- _Your goal_: Lines of the material that include the string "pixels" should be returned.

- _Source material_:
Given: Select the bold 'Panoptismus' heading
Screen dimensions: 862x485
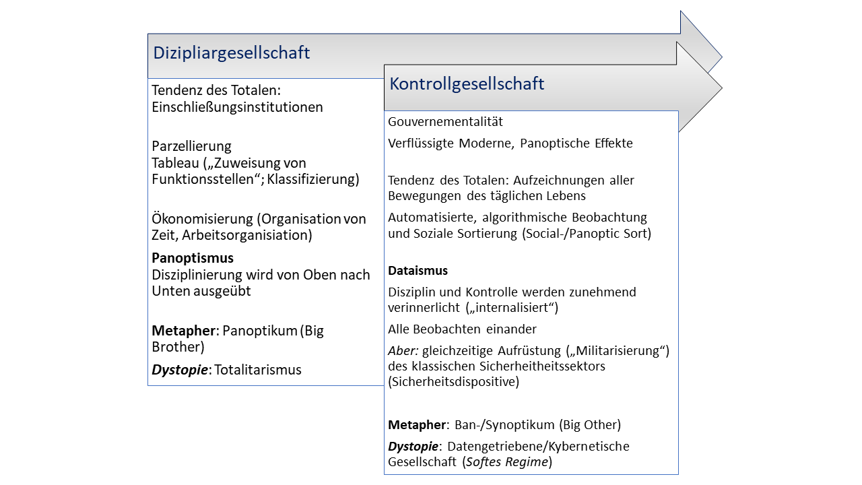Looking at the screenshot, I should pos(193,258).
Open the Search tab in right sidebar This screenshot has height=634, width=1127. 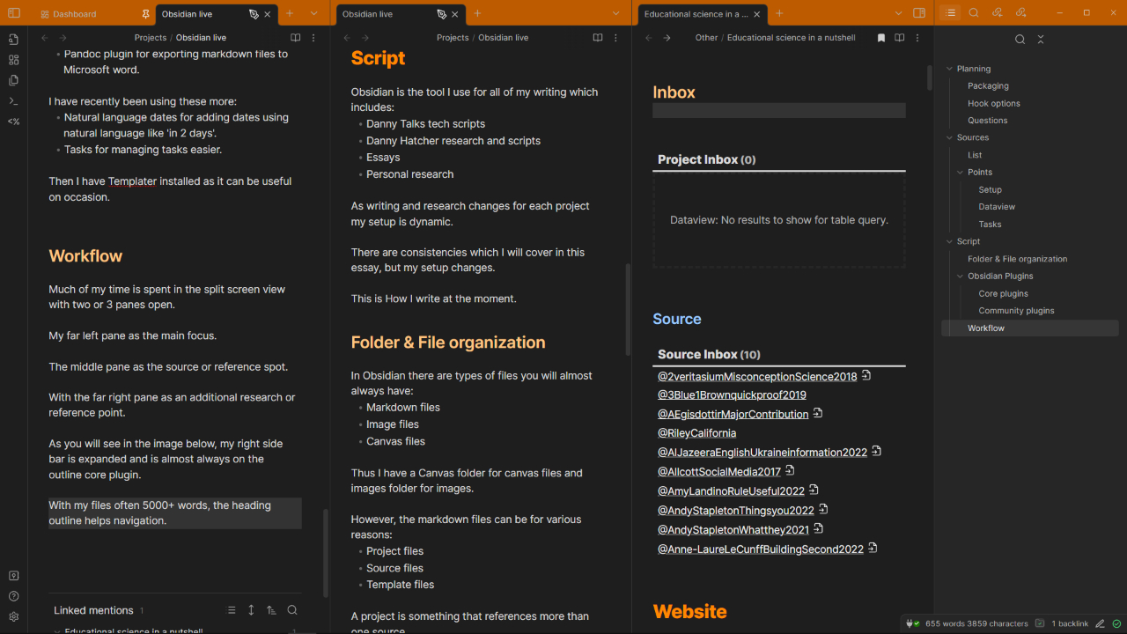click(x=974, y=13)
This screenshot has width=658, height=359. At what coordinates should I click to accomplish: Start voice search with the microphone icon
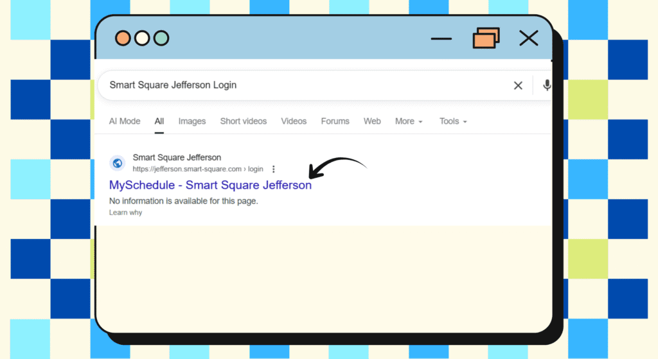click(x=547, y=85)
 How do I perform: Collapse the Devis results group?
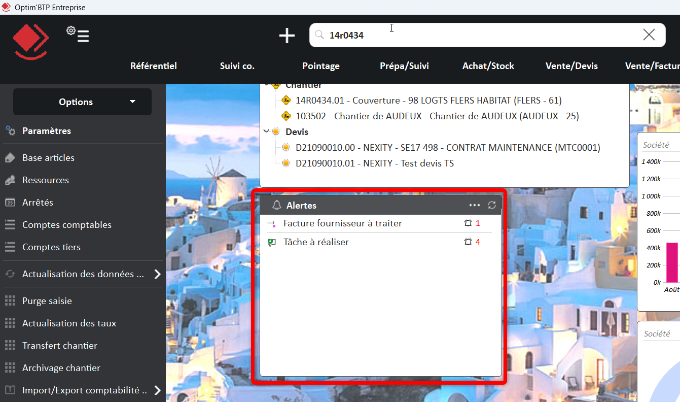pos(267,131)
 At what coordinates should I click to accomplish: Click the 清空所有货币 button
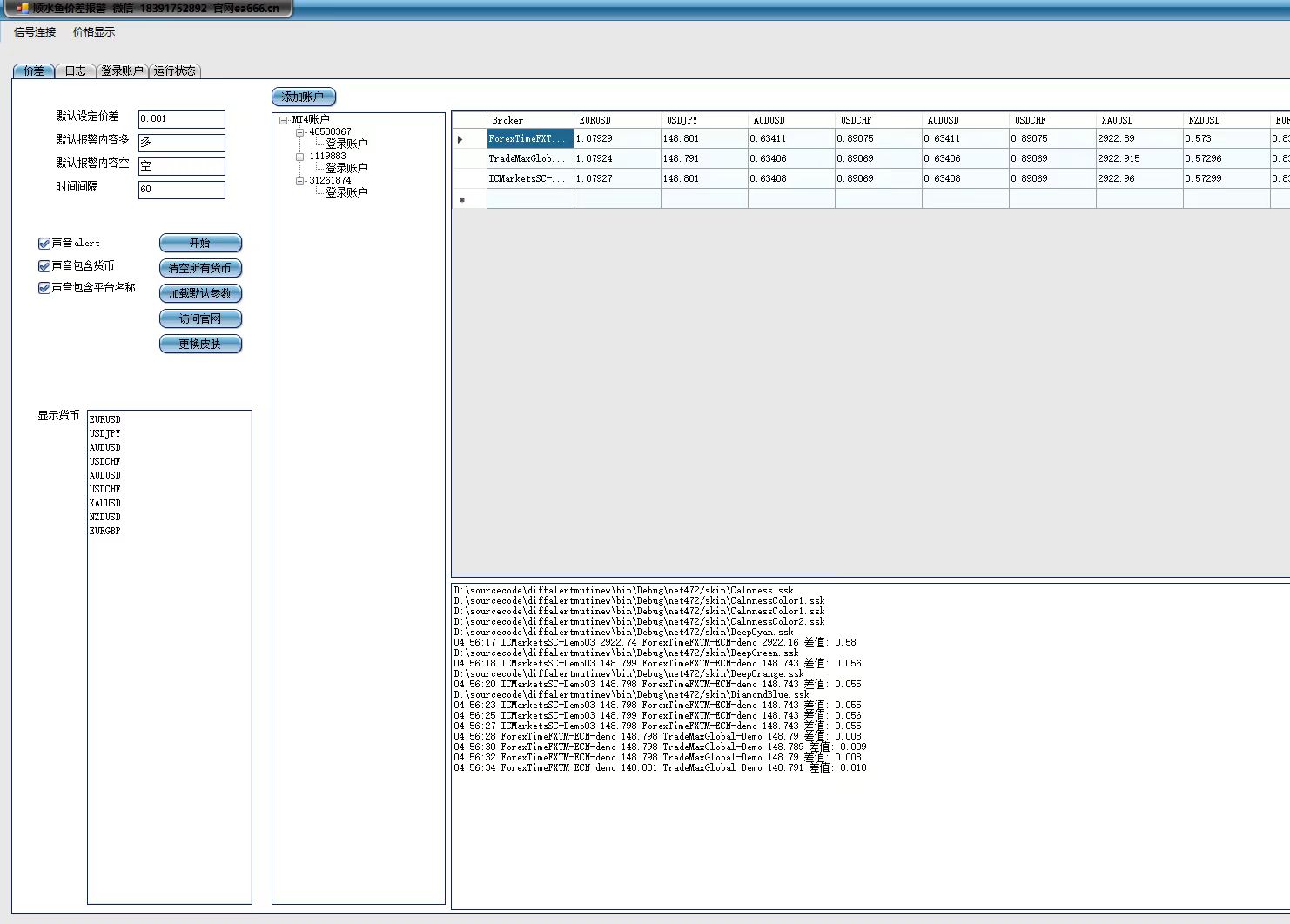coord(200,269)
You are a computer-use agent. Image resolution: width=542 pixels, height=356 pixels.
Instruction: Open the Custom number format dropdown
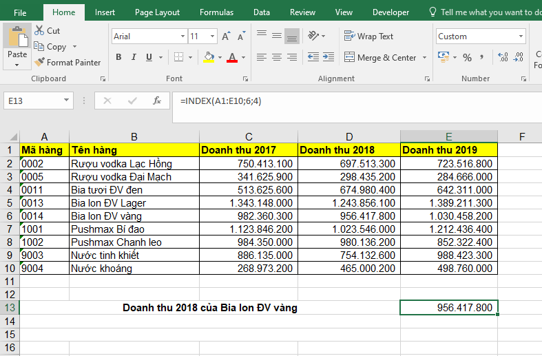(520, 36)
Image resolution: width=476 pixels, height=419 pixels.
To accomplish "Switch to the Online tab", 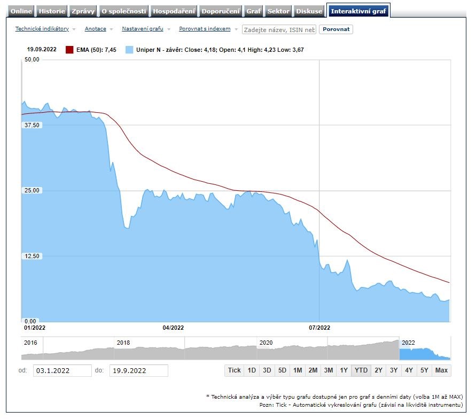I will tap(21, 11).
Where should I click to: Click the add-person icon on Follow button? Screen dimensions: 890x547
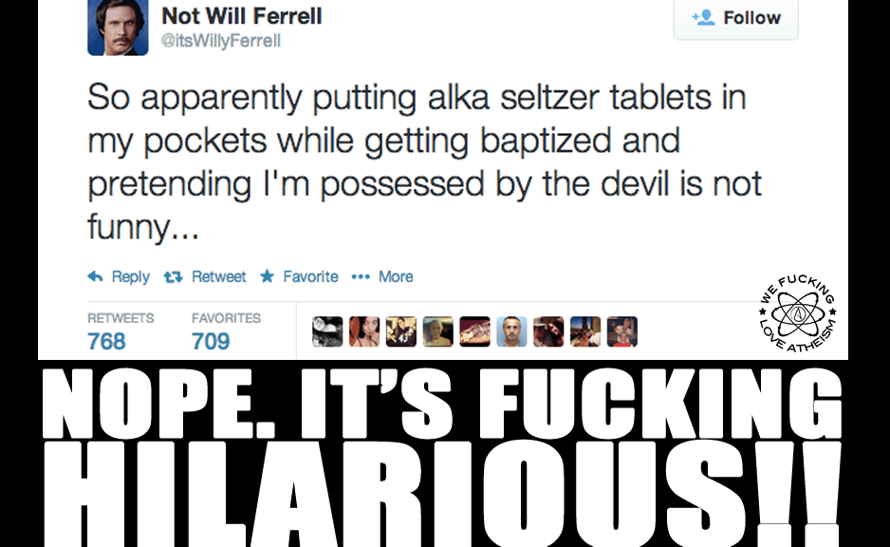[703, 18]
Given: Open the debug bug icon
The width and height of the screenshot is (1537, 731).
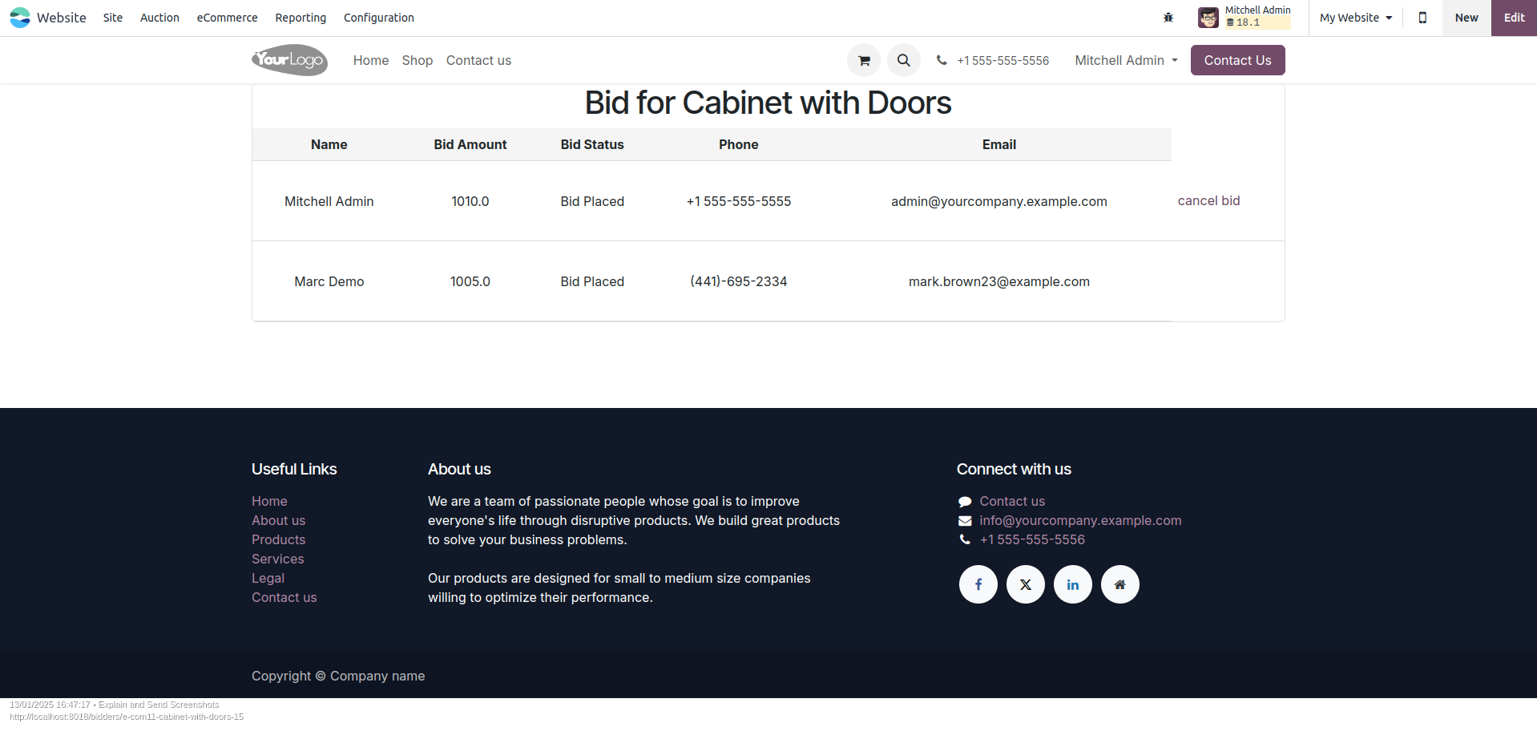Looking at the screenshot, I should 1168,18.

- _Response to this exercise_:
You are a computer-use agent. Image resolution: width=542 pixels, height=356 pixels.
Image resolution: width=476 pixels, height=419 pixels.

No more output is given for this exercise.